How can we summarize this exponential growth? First, we reexpress population by using a log – the figure below plots the log population against year.

us.pop %>% mutate(log.POP = log10(POP)) -> us.pop
ggplot(us.pop, aes(YEAR, log.POP)) +
  geom_point()

Looking at this plot, it looks pretty much like a straight-line relationship for the early years. So we fit a line by eye:

ggplot(us.pop, aes(YEAR, log.POP)) +
  geom_point() +
  geom_abline(slope = 0.0129, intercept = -22.455)

This line has slope .0129 and intercept \(-22.455\), so our fit for log population for the early years is

\[ FIT (log population) = .0129 year - 22.455. \]

If we take each side to the 10th power, then we get the relationship \[ FIT (population) = 10^{.0129 year - 22.455}. \]

Here \(10^{.0129} = 1.0301\), so the population of the U.S. was increasing by a 3 percent rate in the early years.

Looking further, we can compute residuals from our line fit to the (year, log population) data. Here the residual would be

\[ RESIDUAL = {\rm log \, population} - FIT ({\rm log \, population}). \]
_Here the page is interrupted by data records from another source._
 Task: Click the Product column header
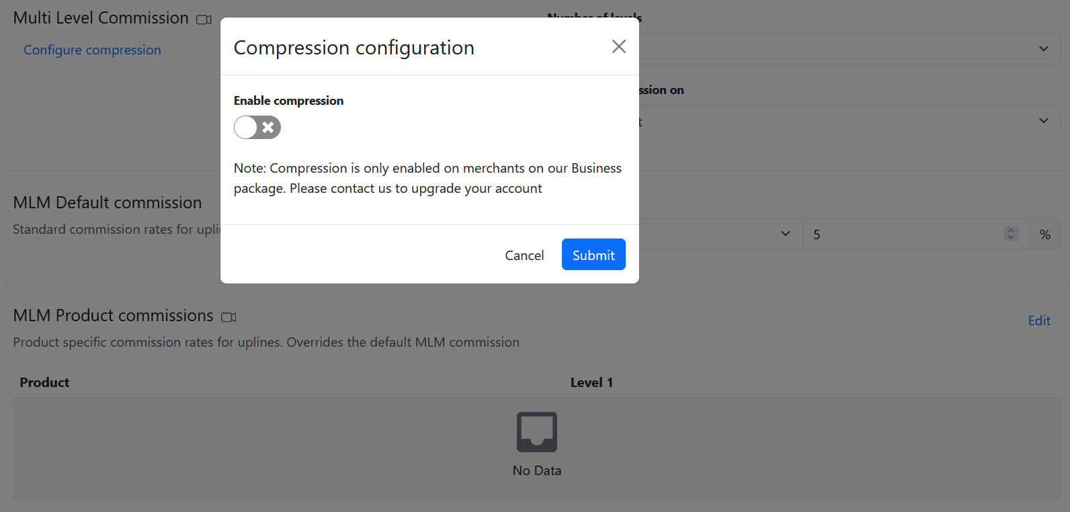point(44,382)
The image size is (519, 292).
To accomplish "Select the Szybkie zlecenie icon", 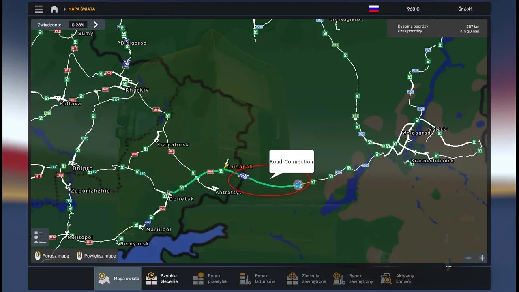I will click(x=151, y=278).
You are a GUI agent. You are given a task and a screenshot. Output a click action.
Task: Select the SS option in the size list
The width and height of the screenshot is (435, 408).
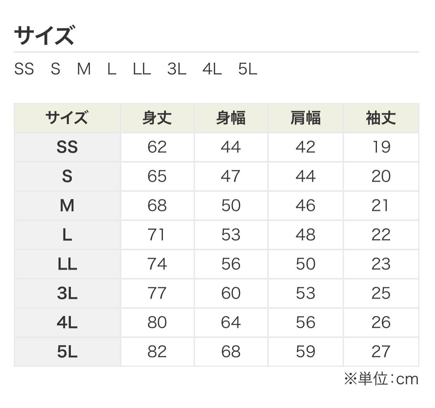(x=24, y=69)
Here is the corresponding residual plot.

us.pop %>% 
  mutate(LogFit = -22.4553 + 0.0129 * YEAR,
         Residual = log.POP - LogFit) -> us.pop
ggplot(us.pop, aes(YEAR, Residual)) +
  geom_point() +
  geom_hline(yintercept = 0)

We focus our attention to the early years where the fit was linear.

ggplot(us.pop, aes(YEAR, Residual)) +
  geom_point() +
  geom_hline(yintercept = 0) +
  xlim(1790, 1900) +
  ylim(-0.2, 0.2)

I don’t see any pattern in the residuals for the years 1790-1860, indicating that the line fit to the log population was pretty good in this time interval.